This is hardly a moment conducive to unhurried reflection, but nor is there any time to waste in considering possible legal and practical responses. In an extraordinary feat, the Ukrainian government has produced an ICJ application with the dizzying speed of the crashing rouble. As Marko Milanovic notes, though, even if Ukraine succeeds on provisional measures, the chances of Russia complying are vanishingly small. Likewise, while few would dispute that President Putin has committed a crime of aggression, the prospect of Russian police officers putting him in handcuffs seems remote for now.

The sanctions game, though, is in full swing. Unilateral sanctions by the US, EU and other likeminded nations have been brandished with vigour. These include the freezing of the assets of the Russian Central Bank in the EU and the US, as well as those of multiple individuals and companies, including one of Russia’s largest banks, VTB. President Putin is among those sanctioned, alongside the full cast of the unlikely YouTube stars that make up Russia’s Security Council.

Sanctions are normally conceptualised as a means of freezing rather than confiscating assets. In these circumstances, however, calls are growing stronger for the US, EU and UK to confiscate frozen Russian assets and deploy them for the benefit of the Ukrainian people. In the US, Congressmen Malinowski (D) and Wilson (R) introduced a bill on Wednesday that would vest in the president the power to confiscate property worth over US$5 million from those linked to ‘corruption, human rights violations, Russian malign influence, or conflicts in Ukraine’, with a view to those assets then being used for one of six approved purposes, all to do with rebuilding Ukraine.

▸ DATA
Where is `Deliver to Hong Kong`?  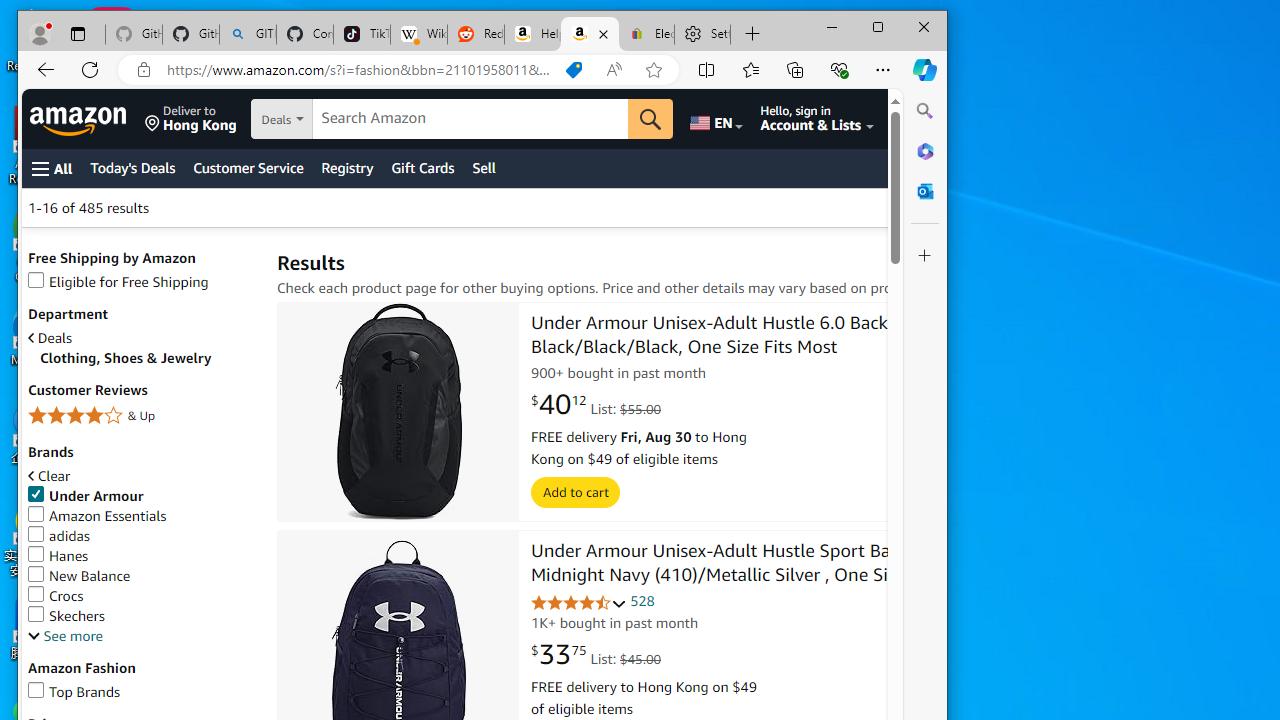
Deliver to Hong Kong is located at coordinates (190, 119).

▸ SHORT TASK 1
In the passage on sanctions against Russia, which of Russia's largest banks is named as having had its assets frozen?
▸ SHORT TASK 2
Turn the paragraph beginning "The sanctions game, though" in the passage on sanctions against Russia into a short bulleted list that keeps its main facts.
▸ SHORT TASK 3
Carry the passage on sanctions against Russia forward from its last sentence, writing what comes next.

▸ RESULT 1
VTB.

▸ RESULT 2
- The US, EU and other like-minded nations have vigorously imposed unilateral sanctions.
- The assets of the Russian Central Bank have been frozen in the EU and the US.
- The assets of multiple individuals and companies have also been frozen, including VTB, one of Russia's largest banks.
- President Putin has been sanctioned, along with the members of Russia's Security Council.

▸ RESULT 3
Another similar idea is to enable private suits against Russia in domestic courts, wherever frozen Russian assets are located, by those who came to harm as a result of Russia’s actions. Such frozen assets would be used to satisfy those claims. This idea has parallels in the Justice Against Sponsors of Terrorism Act 2016, which authorises private claims against foreign states responsible for acts of terror that result in a ‘physical injury to person or property or death occurring in the United States’. This law modifies general US rules on sovereign immunity laid out in the Foreign State Immunities Act 1976.

These proposals abound with difficulties insofar as domestic and international law are concerned. Confiscating the property of private individuals and companies almost inevitably engages constitutional and human rights safeguards under national laws, as well as applicable bilateral investment treaties. Taking away state-owned assets presents sovereign immunity challenges. As an example, far-reaching though it is, the Justice Against Sponsors of Terrorism Act 2016 retains a territorial link to the US that plausibly brings the exercise of jurisdiction under it within the scope of the ‘territorial tort’ exception.

These hurdles are not, in my view, insurmountable. To understand why, we must take a step back and ponder for a moment both the enormity of the crime and the dearth of accountability. With that in mind, if a European country confiscated Kremlin-linked wealth based on a relaxed evidential standard such as ‘credible evidence’, as per the US bill I alluded to, it is not at all inconceivable that the requirements of A1P1 will have been complied with, for deprivation of property will be ‘in the public interest and subject to the conditions provided for by law and by the general principles of international law’.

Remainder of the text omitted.